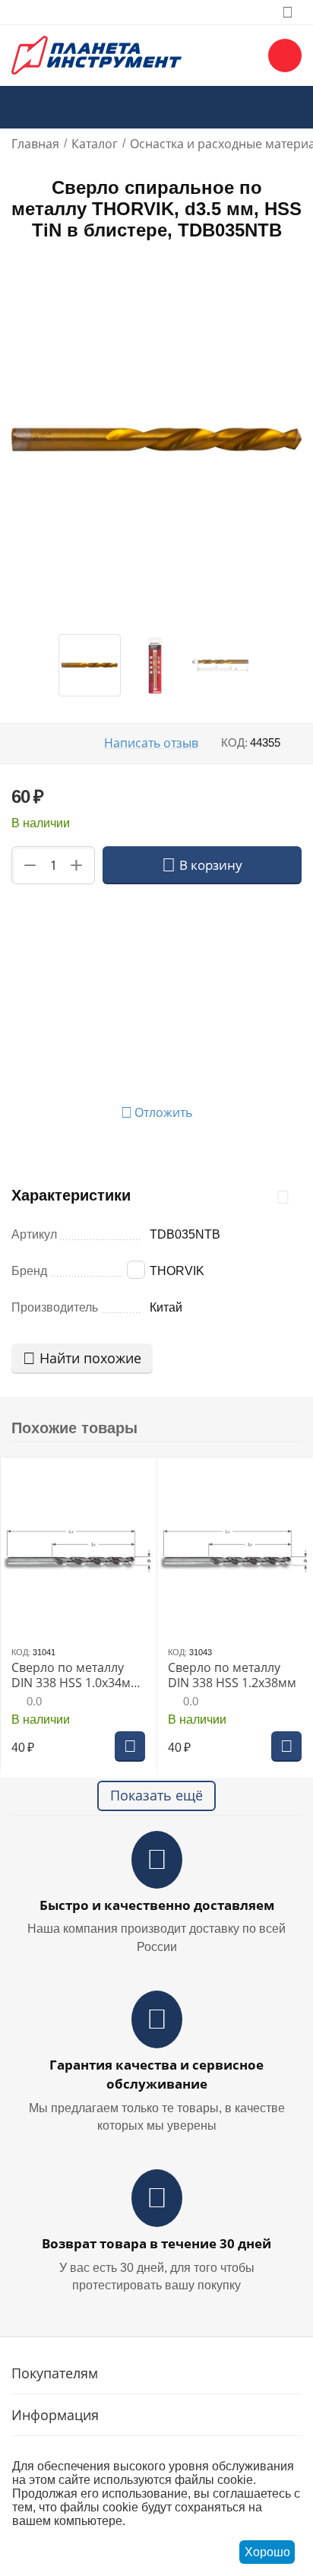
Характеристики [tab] (71, 1195)
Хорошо (267, 2552)
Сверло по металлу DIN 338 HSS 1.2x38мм (232, 1675)
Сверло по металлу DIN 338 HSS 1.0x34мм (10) (75, 1675)
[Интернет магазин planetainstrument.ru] (96, 54)
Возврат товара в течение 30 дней (156, 2243)
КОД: (234, 742)
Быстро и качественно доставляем (157, 1905)
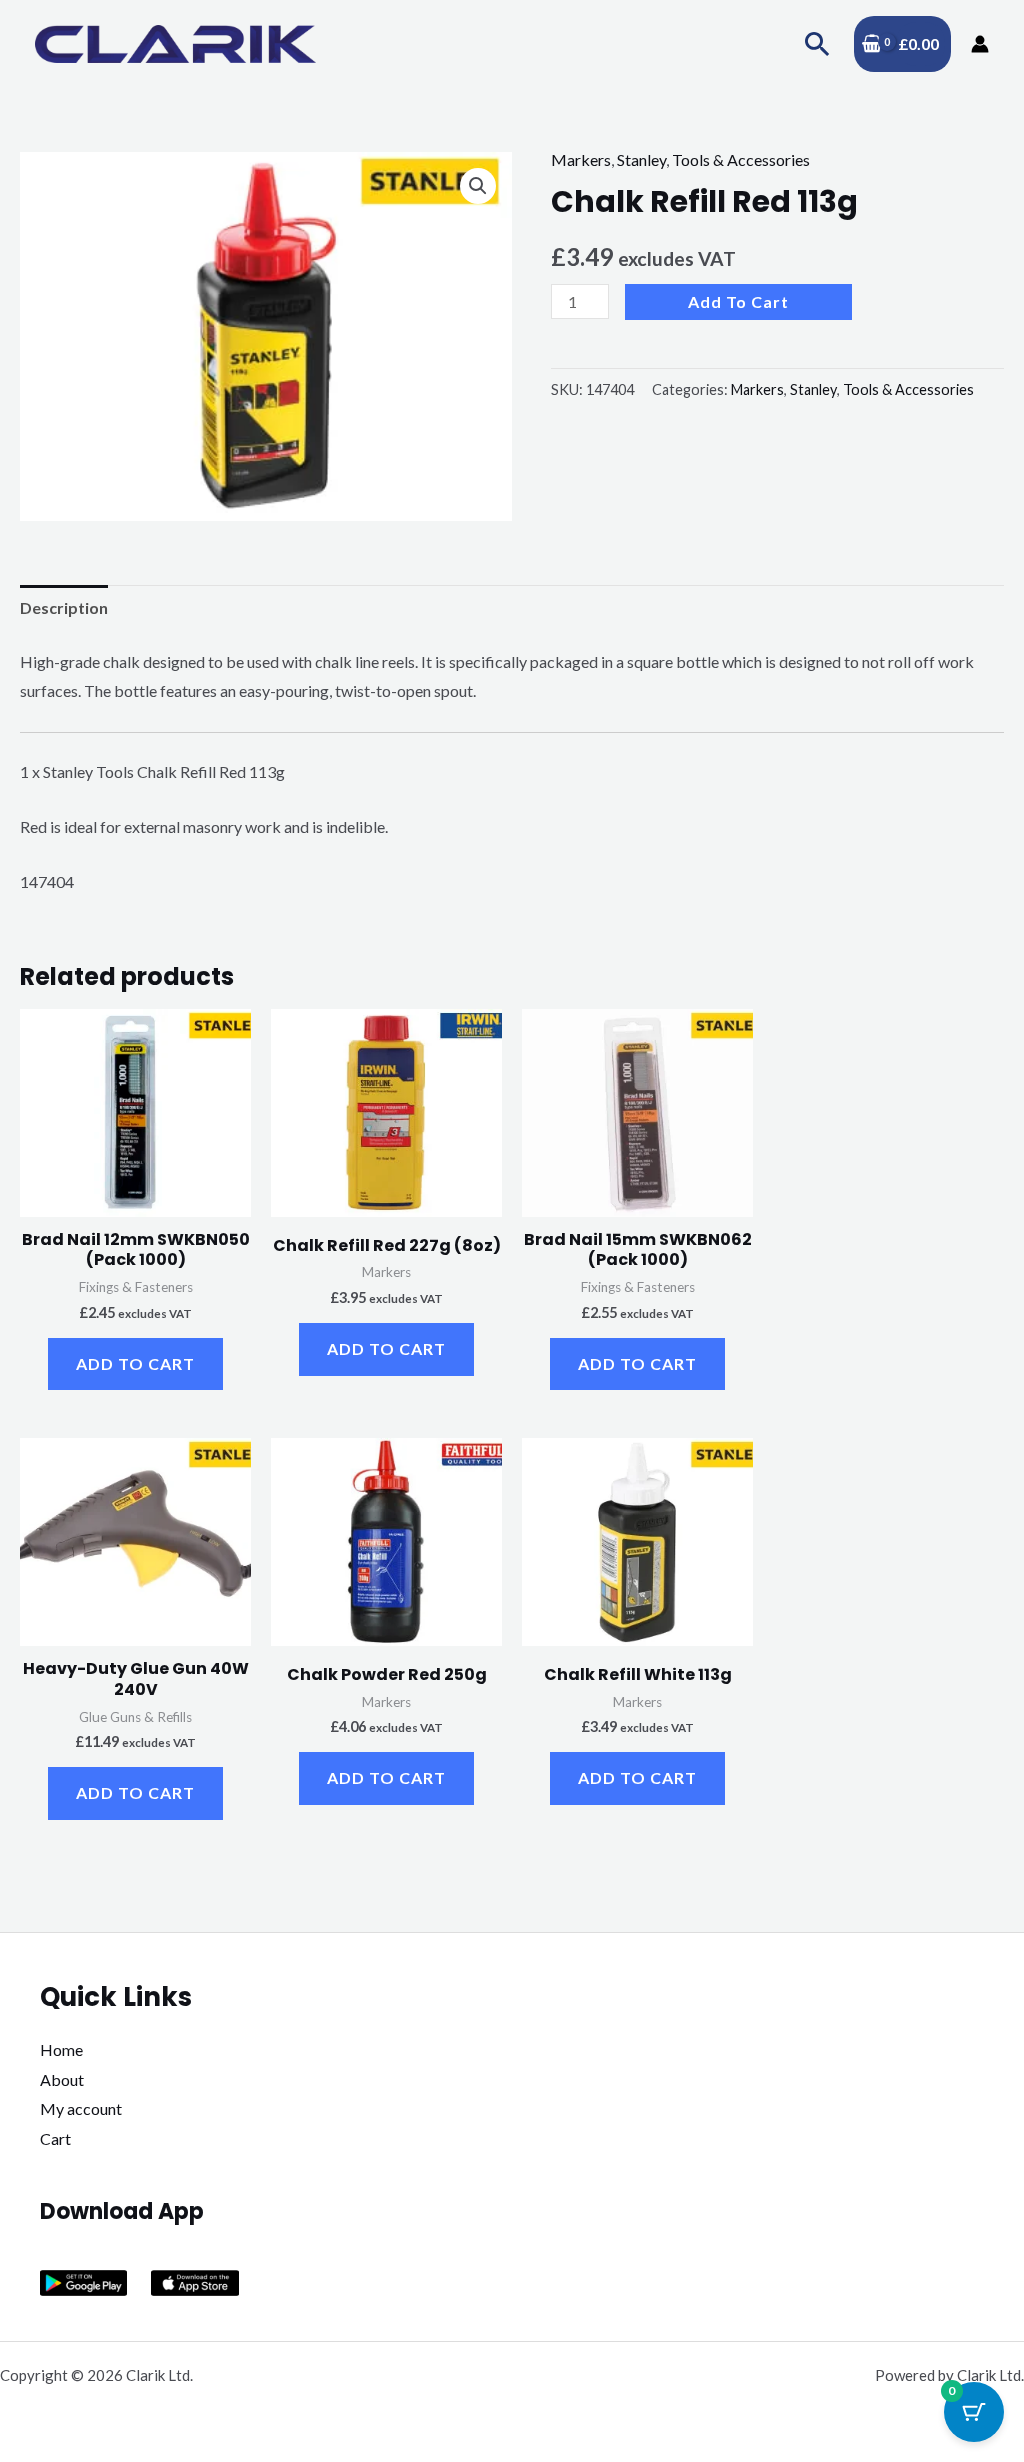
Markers (581, 159)
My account (81, 2108)
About (62, 2079)
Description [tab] (64, 607)
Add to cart (738, 301)
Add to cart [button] (135, 1363)
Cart (55, 2138)
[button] (817, 43)
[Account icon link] (980, 44)
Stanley (641, 159)
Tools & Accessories (741, 159)
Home (61, 2049)
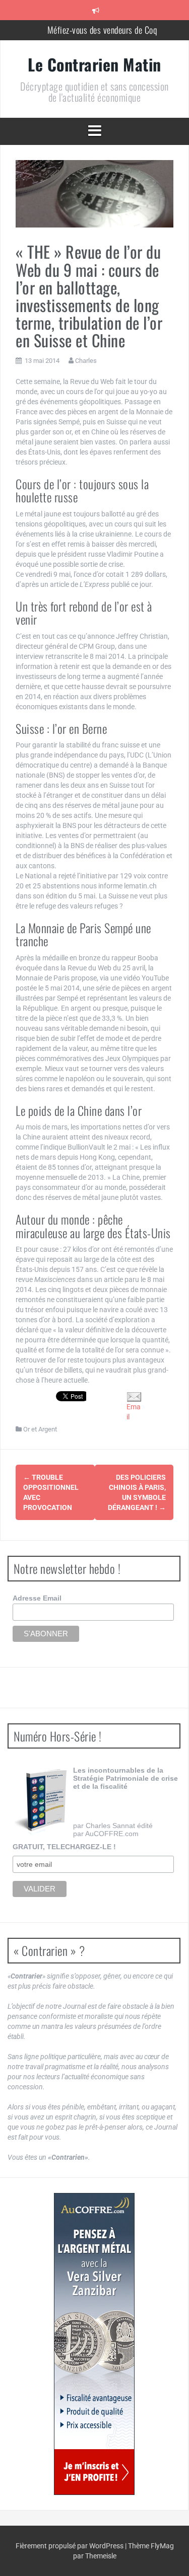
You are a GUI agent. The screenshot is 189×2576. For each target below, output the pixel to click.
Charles (86, 360)
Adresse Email (37, 1598)
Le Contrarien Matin (94, 64)
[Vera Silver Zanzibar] (94, 2344)
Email (134, 1412)
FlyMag (162, 2546)
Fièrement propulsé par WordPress (70, 2546)
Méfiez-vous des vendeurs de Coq (102, 29)
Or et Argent (40, 1429)
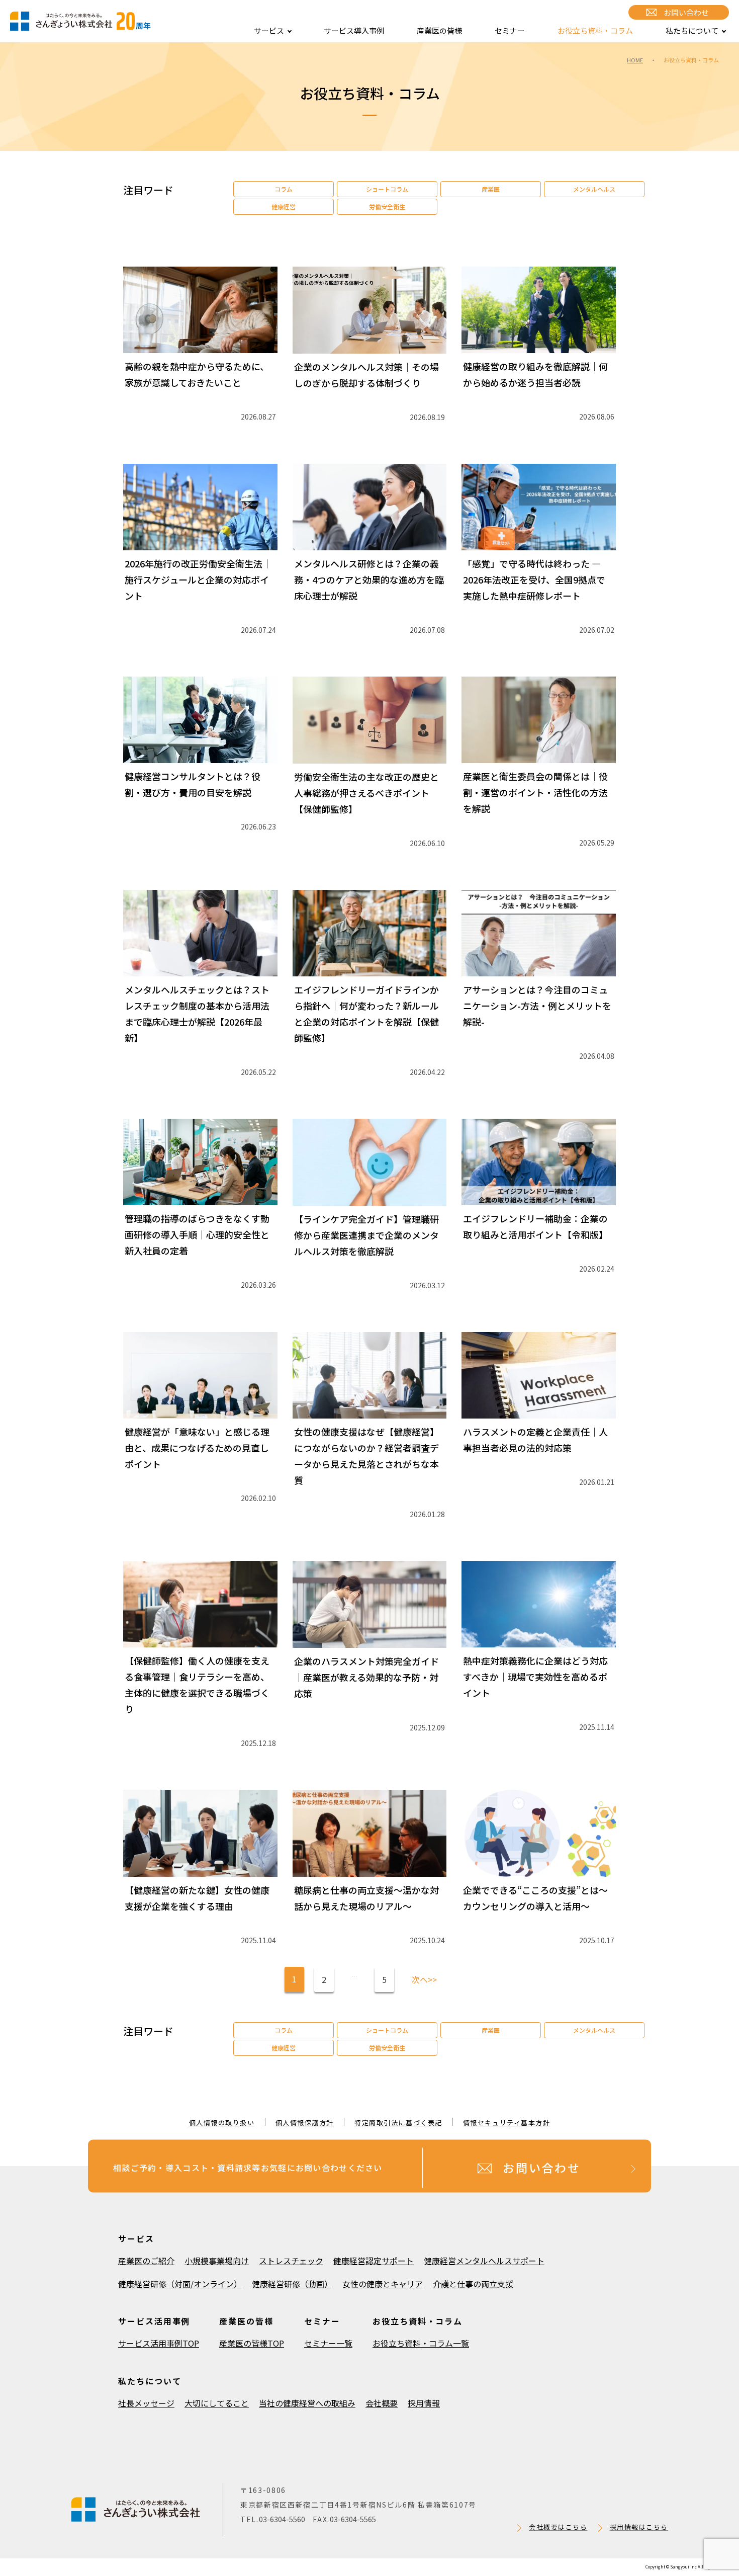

- [WHAT TO PRODUCE]
From the line with "Возврат товара в течение 30 дней (156, 2243)" up to and including the line with "Home (61, 2049)" above, retype every line exactly and nothing more; leave out the pictures.

- [ANSWER TO THIS PROBLEM]
Возврат товара в течение 30 дней (156, 2243)
КОД: (234, 742)
Быстро и качественно доставляем (157, 1905)
Markers (581, 159)
My account (81, 2108)
About (62, 2079)
Description [tab] (64, 607)
Add to cart (738, 301)
Add to cart [button] (135, 1363)
Cart (55, 2138)
[button] (817, 43)
[Account icon link] (980, 44)
Stanley (641, 159)
Tools & Accessories (741, 159)
Home (61, 2049)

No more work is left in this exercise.